Tuesday, November 17, 2009

Film Review: DARK PASSAGE (1947, Delmer Daves)

Stars: 4.2 of 5.
Running Time: 106 minutes.
Notable Cast or Crew: Humphrey Bogart, Lauren Bacall, Agnes Moorehead (CITIZEN KANE, CAGED), Houseley Stevenson (ALL THE KING'S MEN, THE GUNFIGHTER). Music by Franz Waxman (REAR WINDOW, SUNSET BLVD., REBECCA). Cinematography by Sidney Hickox (THE BIG SLEEP, TO HAVE AND HAVE NOT).
Tag-line: "Two Of A Kind ! Tough . . . Torrid . . . Terrific!"
Best one-liner: "The artist in me wishes he could see what a nice job I've done, but I never will. Goodbye, and good luck."

I guess 1947 was the year for 'POV Noir' (with the first half of DARK PASSAGE and the entirety of LADY IN THE LAKE unfolding from a direct, first person perspective). DARK PASSAGE, however, uses this gimmick with purpose, intelligence, and visual flair... and knows when to abandon it. Still, the POV portion of this film (you ARE Bogart on the lam until he finds himself at a plastic surgeon's) is an unsettling tour de force, and kind of feels like a 'Choose Your Own Adventure' Film Noir- which is, of course, a real good thing. An oddly dreamlike tone pervades the film, from the mind-blowing plot to the Fritz Lang-style surgery sequence, full of rotating, expressionistic overlays and distorted sounds. Lauren Bacall's smoldering intensity and unknown, possibly dangerous motivations;

Houseley Stevenson as the lopsided, eerily helpful doctor ("I could make you look like a BULLDOG or a MONKEY!");

and Agnes Moorehead's inquisitive, fiendish acuity... no wonder Bogart's bewildered eyes are able to speak such volumes. It's an uncertain world where everyone wants to play 20 questions, and the slightest misstep could spell a 100 year steel-and-concrete vacation at San Quentin.

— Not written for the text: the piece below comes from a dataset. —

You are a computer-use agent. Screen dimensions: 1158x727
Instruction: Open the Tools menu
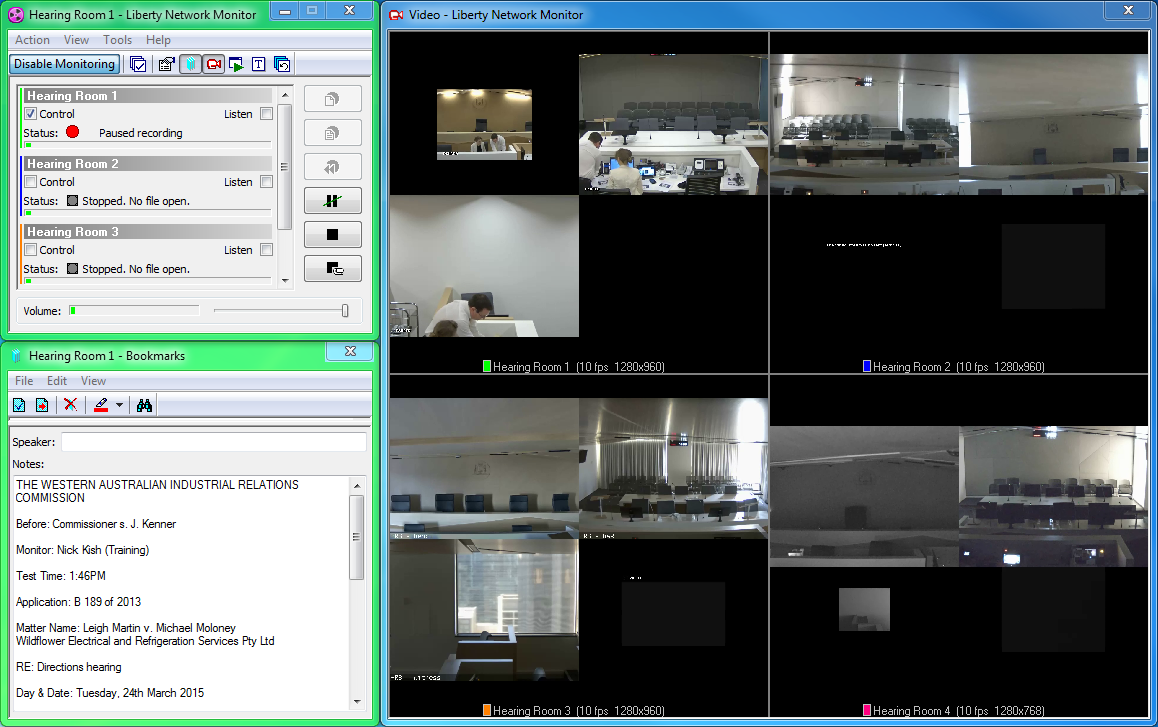click(117, 40)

It's a black and white film that overtly references specific colors- and that's very deliberate: writer/director Delmer Daves realizes quite profoundly that speaking of "orange" in a world of black and white is like speaking of the "individual" in a world where that word doesn't quite hold the water it used to. A new face, a new name, a new lie, a new line- it's now all par for the course for the innocent man. Dream-like, but not a dream; this is the world now- you're laid out and sliced up on the table, and everybody wants a piece.

Confusing, confounding, claustrophobic, Kafkaesque. (And a tremendous influence on David Lynch- particularly MULHOLLAND DR. and LOST HIGHWAY.) Four stars.